Dataset content —
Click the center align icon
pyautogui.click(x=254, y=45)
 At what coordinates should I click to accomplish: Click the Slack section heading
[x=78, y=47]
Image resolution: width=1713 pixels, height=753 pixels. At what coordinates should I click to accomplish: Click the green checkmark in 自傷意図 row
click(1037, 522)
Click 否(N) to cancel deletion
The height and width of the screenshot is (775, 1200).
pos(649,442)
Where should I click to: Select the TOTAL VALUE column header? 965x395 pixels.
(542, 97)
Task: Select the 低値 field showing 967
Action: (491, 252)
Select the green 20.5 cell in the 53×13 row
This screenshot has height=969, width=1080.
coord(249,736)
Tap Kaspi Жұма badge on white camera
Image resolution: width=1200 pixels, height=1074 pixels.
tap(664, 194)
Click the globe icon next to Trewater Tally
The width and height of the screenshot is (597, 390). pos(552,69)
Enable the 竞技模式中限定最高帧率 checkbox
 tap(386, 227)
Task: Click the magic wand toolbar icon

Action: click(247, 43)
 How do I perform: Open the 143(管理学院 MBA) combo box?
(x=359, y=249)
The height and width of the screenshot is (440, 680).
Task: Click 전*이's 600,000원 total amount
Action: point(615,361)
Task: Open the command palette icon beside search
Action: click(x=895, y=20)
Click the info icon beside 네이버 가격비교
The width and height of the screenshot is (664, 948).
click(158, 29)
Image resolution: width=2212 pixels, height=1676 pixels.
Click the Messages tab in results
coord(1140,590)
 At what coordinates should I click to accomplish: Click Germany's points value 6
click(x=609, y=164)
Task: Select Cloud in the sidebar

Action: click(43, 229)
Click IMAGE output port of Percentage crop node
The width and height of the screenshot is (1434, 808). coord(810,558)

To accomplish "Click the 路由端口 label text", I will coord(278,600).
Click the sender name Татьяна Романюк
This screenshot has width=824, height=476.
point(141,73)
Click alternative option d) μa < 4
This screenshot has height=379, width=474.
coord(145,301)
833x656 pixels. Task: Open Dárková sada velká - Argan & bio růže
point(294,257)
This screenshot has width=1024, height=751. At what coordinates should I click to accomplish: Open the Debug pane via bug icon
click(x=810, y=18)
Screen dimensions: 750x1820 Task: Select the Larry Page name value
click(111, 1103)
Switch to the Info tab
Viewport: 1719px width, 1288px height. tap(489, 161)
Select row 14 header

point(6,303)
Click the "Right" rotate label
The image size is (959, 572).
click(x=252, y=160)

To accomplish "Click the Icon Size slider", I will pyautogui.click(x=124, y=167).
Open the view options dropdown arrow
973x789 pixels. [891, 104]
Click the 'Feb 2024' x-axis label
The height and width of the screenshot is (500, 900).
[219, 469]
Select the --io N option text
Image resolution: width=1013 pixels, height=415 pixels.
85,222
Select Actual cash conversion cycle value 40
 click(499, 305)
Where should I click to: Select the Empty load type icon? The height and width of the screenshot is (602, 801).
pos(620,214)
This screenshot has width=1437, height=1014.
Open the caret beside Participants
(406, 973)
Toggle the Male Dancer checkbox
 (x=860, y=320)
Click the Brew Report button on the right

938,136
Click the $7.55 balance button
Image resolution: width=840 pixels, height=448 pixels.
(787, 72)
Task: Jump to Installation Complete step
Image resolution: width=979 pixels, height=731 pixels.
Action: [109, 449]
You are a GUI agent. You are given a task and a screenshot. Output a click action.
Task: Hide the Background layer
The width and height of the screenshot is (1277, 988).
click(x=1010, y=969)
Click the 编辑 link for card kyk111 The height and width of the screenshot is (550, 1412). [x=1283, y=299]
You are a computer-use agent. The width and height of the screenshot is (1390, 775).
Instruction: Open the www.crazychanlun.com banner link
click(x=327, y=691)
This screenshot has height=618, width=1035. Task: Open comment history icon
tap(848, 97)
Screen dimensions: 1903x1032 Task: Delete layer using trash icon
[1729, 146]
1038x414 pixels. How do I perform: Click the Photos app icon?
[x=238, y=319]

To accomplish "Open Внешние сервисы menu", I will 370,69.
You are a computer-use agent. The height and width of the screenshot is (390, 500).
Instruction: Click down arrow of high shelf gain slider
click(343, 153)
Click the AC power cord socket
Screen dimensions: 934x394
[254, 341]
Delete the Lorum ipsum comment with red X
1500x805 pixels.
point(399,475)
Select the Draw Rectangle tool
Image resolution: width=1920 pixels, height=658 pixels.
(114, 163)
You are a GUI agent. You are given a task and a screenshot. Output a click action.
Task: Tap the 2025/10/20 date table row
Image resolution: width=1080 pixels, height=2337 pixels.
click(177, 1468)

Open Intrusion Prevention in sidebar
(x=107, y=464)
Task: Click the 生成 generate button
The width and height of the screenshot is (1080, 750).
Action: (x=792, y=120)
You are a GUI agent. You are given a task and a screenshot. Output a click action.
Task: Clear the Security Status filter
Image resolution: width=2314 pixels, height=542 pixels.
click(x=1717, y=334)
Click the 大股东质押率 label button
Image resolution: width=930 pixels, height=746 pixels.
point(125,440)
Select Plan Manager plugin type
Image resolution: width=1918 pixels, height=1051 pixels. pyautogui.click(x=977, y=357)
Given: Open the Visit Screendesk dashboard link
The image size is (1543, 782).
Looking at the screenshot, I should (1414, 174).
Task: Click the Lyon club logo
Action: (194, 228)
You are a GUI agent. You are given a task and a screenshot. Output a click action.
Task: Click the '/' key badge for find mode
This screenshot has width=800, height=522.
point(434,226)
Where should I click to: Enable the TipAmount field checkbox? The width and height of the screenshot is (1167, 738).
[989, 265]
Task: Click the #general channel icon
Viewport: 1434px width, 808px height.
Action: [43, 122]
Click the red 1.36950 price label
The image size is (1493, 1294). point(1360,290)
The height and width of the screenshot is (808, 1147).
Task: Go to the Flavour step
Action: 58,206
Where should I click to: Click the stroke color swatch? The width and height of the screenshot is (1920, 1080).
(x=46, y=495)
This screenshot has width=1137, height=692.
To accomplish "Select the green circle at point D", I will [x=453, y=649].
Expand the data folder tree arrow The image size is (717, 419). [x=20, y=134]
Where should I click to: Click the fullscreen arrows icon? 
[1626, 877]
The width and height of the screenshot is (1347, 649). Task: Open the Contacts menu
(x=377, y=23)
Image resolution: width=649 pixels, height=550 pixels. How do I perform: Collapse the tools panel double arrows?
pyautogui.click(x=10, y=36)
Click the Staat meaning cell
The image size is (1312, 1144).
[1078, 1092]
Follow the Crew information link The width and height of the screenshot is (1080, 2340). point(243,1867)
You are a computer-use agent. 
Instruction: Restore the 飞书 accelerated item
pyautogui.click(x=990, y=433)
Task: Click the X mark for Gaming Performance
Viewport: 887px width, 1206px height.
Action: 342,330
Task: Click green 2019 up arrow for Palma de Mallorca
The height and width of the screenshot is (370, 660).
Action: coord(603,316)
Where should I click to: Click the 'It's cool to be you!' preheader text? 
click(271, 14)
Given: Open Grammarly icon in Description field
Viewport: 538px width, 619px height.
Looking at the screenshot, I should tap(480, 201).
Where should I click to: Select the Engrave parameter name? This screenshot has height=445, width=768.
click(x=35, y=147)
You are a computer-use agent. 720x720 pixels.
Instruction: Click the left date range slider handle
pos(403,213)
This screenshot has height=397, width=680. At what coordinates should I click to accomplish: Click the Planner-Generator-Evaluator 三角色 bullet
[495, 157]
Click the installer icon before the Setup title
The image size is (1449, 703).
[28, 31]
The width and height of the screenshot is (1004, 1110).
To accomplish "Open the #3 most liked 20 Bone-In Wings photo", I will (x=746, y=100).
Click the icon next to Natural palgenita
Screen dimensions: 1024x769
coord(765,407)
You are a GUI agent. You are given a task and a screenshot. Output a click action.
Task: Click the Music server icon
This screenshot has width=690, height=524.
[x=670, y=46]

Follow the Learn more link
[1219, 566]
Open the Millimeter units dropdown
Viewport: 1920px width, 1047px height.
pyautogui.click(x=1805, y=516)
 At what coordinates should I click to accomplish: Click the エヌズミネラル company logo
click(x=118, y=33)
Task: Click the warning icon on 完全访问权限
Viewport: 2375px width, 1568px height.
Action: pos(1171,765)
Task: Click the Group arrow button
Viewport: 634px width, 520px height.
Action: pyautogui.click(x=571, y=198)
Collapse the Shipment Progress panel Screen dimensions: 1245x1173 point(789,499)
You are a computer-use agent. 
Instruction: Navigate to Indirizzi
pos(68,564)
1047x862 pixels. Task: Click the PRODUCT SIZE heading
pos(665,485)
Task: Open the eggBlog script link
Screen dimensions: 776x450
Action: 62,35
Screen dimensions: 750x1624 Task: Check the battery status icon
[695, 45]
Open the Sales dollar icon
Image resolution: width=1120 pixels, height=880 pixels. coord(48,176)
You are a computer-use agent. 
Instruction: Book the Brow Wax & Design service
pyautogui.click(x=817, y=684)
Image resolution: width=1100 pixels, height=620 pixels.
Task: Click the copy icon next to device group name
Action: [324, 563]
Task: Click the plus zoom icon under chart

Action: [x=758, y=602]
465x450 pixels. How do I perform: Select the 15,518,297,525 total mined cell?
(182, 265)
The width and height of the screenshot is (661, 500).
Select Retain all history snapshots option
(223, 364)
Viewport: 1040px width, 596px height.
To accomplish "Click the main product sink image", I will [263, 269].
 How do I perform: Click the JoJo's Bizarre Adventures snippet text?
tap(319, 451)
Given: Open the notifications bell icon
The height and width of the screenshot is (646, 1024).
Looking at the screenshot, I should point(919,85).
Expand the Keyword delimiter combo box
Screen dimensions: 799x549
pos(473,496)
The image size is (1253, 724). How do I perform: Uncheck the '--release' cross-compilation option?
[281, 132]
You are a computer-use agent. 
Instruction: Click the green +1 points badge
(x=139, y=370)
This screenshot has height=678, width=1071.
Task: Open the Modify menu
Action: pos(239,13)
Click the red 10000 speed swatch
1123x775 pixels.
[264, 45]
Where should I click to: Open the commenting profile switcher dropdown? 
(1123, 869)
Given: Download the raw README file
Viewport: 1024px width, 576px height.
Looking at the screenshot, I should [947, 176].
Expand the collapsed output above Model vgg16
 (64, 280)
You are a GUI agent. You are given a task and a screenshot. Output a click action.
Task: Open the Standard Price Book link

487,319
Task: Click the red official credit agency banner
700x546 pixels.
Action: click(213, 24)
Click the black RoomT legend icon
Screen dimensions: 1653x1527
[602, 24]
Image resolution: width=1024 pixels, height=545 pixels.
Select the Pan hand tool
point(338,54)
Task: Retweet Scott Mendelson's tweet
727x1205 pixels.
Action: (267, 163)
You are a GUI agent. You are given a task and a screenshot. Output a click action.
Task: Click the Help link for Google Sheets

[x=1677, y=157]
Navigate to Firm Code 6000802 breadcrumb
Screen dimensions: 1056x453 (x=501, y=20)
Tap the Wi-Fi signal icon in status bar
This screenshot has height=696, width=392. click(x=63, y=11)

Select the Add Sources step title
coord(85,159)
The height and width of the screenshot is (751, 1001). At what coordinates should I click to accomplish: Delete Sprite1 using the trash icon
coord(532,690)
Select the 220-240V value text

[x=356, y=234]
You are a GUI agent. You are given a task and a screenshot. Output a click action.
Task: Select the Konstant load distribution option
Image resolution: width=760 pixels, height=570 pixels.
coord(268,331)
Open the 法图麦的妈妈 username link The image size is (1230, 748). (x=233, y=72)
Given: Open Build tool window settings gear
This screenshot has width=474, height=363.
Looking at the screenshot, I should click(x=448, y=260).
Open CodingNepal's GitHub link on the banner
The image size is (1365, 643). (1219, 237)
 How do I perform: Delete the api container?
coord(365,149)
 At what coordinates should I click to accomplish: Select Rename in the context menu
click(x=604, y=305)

Your assignment — Find "Task: Click the Help link for Google Sheets" in the material above; set down exactly the line holding it and every line after it, through the last, and no others.

The completed task —
Task: Click the Help link for Google Sheets

[x=1677, y=157]
Navigate to Firm Code 6000802 breadcrumb
Screen dimensions: 1056x453 (x=501, y=20)
Tap the Wi-Fi signal icon in status bar
This screenshot has height=696, width=392. click(x=63, y=11)

Select the Add Sources step title
coord(85,159)
The height and width of the screenshot is (751, 1001). At what coordinates should I click to accomplish: Delete Sprite1 using the trash icon
coord(532,690)
Select the 220-240V value text

[x=356, y=234]
You are a GUI agent. You are given a task and a screenshot. Output a click action.
Task: Select the Konstant load distribution option
Image resolution: width=760 pixels, height=570 pixels.
coord(268,331)
Open the 法图麦的妈妈 username link The image size is (1230, 748). (x=233, y=72)
Given: Open Build tool window settings gear
This screenshot has width=474, height=363.
Looking at the screenshot, I should click(x=448, y=260).
Open CodingNepal's GitHub link on the banner
The image size is (1365, 643). (1219, 237)
 How do I perform: Delete the api container?
coord(365,149)
 At what coordinates should I click to accomplish: Select Rename in the context menu
click(x=604, y=305)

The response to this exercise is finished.